Having my portfolio with value $V$ I could buy put giving me the payoff $P$ resulting in a call like pay-off scenario $C=V+P$. Say, I don't want to buy the put but replicate it by taking positions according to the Delta.

I know there are problems involved:

• Black-Scholes is wrong, we have jumps, changing volatility and other things
• however if we do it nevertheless then we have to trade frequently (reestimate volatility, take positions with the new Delta, ...)

If I do this often and correctly. What about the Gamma of the put. I am a bit confused. Do I have to address Gamma? Gamma punishes me if I do not trade frequent enough - I know. But how does Gamma influence the success of my procedure.
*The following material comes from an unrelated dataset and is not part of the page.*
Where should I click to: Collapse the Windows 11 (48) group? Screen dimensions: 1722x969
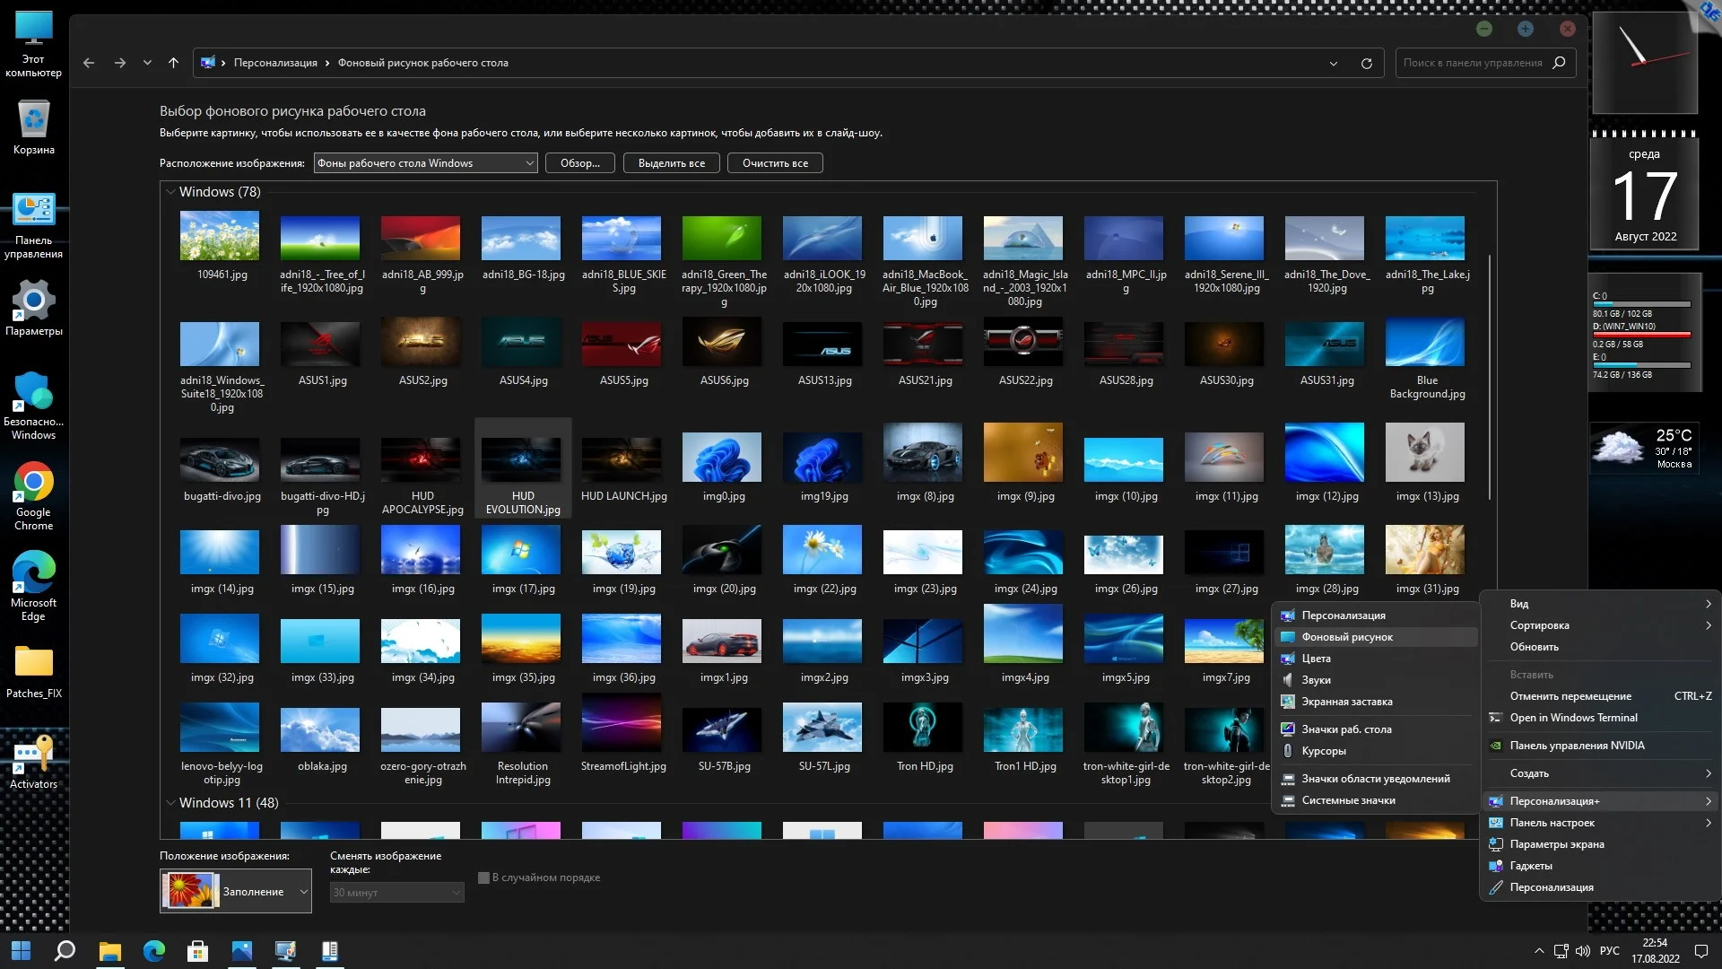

Say vol is constant and the stock price follows GBM and the only decision is how often I trade. How does Gamma harm me? Can I do something else besides buying other options to hedge Gamma risk or can I do something using the underlying (I assume not)?

Answer 1

If you could hedge continuously with zero transaction costs, the gamma would be irrelevant: you would perfectly replicate with delta hedging and be done.

In practice, hedging is discrete and there is a certain amount of slippage giving a random outcome with mean zero. The larger the gamma, the bigger the variance of slippage. Trading more frequently reduces the variance.

You need a non-linear pay-off to get a non-zero gamma so the underlying will not help with hedging gamma risk.

(see eg my book "more mathematical finance" for further discussion.)